O presidente do Sindicato dos Policiais Civis de Mogi das Cruzes e Região (SIPOCIMC), Waldir Fernandes da Silva, criticou o déficit de policiais nas delegacias da região do Alto Tietê. Segundo ele, o problema não é uma exclusividade local, uma vez que vem se agravando ao longo dos anos em todo o Estado.
Embora não tenha conseguido precisar em níveis percentuais a defasagem regional, Silva destacou que há muito tempo o número de profissionais não é suficiente para atender a demanda, muito embora os atuantes se comprometam em sempre prestar o melhor atendimento. "Há 15 anos atrás o número de pessoal no Estado girava em torno de 42 mil. Hoje o efetivo é de cerca de R$ 28 mil. Nesse período a população aumentou, assim como o trabalho, enquanto o número de funcionários diminuiu", disse o presidente do Sindicato.
Segundo o presidente essa redução significativa do quadro de funcionários impacta na rotina das delegacias. "Com isso, há um caos. As prefeituras emprestam pessoal ou são contratados estagiários, mas obviamente que estes não estão tão capacitados quanto aqueles que deveriam preencher as vagas. Além disso, há a questão dos policiais em fase de aposentadoria. Quando é feito o pedido, ele consta no efetivo até que a permissão seja publicada, no entanto fica afastado", comentou.
Para ele o problema poderá ser amenizado apenas com novas contratações. "Em 2013 foi realizado um concurso, mas os aprovados não foram chamados até agora. A alegação do governador é a falta de recursos por conta da crise", concluiu.
Questionada pela reportagem sobre a previsão de reposição do efetivo no Alto Tietê, a Secretaria de Estado de Segurança Pública (SSP) se limitou a dizer que "o governo de São Paulo tem investido na contratação de policiais civis para a região. Desde 2011, foram incorporados 67 agentes à instituição para atuar nas cidades locais. Em todo o Estado, foram contratados 3.650 novos profissionais", informou.
Reclamação
Um funcionário que com medo de represálias preferiu não se identificar, reclamou da falta de auxiliares de limpeza nas delegacias da região. Segundo ele, por conta dessa ausência os próprios policiais estão encarregados de fazerem o serviço.

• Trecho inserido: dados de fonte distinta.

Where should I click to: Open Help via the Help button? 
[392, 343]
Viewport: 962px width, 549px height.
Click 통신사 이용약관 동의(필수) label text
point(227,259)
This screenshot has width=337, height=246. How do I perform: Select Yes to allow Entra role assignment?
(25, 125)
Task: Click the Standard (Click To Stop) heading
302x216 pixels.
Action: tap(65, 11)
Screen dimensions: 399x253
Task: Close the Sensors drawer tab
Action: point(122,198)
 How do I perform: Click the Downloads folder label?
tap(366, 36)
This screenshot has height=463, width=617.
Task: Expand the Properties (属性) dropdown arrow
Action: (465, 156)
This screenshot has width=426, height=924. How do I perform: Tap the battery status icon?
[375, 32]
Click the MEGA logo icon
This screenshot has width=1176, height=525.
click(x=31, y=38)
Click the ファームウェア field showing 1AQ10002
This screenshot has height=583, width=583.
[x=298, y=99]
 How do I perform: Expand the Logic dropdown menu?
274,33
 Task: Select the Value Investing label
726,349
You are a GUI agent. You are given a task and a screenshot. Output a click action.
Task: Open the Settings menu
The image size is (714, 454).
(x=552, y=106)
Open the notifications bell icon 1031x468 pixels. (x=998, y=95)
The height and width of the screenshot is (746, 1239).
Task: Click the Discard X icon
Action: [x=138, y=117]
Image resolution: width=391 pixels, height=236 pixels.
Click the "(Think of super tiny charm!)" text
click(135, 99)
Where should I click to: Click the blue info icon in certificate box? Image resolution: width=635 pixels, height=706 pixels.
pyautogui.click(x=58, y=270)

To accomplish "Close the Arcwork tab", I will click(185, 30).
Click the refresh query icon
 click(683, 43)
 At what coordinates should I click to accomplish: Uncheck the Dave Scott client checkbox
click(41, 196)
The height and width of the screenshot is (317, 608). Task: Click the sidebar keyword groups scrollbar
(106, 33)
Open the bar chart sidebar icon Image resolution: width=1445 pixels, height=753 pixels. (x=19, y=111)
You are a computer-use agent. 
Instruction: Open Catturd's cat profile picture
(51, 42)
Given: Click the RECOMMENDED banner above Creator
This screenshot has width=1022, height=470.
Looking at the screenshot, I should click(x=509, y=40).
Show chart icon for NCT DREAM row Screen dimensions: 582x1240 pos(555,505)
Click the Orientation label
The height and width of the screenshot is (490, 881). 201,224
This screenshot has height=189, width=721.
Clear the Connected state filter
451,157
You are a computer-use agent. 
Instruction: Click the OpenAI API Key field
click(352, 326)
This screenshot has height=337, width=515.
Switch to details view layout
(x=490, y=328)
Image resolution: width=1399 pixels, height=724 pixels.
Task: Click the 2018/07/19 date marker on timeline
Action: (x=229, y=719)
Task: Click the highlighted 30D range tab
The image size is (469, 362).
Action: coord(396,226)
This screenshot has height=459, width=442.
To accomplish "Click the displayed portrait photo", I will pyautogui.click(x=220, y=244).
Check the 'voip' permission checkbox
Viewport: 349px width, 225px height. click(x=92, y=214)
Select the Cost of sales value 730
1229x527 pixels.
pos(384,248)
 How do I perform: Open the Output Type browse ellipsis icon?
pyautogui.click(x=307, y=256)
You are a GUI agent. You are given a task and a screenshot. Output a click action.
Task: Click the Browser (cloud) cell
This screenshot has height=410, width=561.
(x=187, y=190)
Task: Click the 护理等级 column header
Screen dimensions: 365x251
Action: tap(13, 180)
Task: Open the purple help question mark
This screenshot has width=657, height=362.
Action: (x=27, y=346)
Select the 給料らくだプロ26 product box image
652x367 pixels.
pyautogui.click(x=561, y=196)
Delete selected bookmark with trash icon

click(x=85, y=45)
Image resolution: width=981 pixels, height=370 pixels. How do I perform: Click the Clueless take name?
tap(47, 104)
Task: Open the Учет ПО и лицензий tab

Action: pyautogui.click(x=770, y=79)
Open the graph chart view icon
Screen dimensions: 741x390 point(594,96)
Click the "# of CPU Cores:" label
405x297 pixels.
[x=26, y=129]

Sobre essa questão a pasta estadual esclareceu que "não há policiais desempenhando serviços de faxina". "O processo de contratação de empresa para realização da limpeza das delegacias do município está em fase final. Enquanto isso, a Prefeitura de Mogi das Cruzes cedeu equipes para todas as Unidades Policiais do Município. Não há alteração da rotina desses serviços nas outras cidades ligadas à Seccional", concluiu. (S.L.)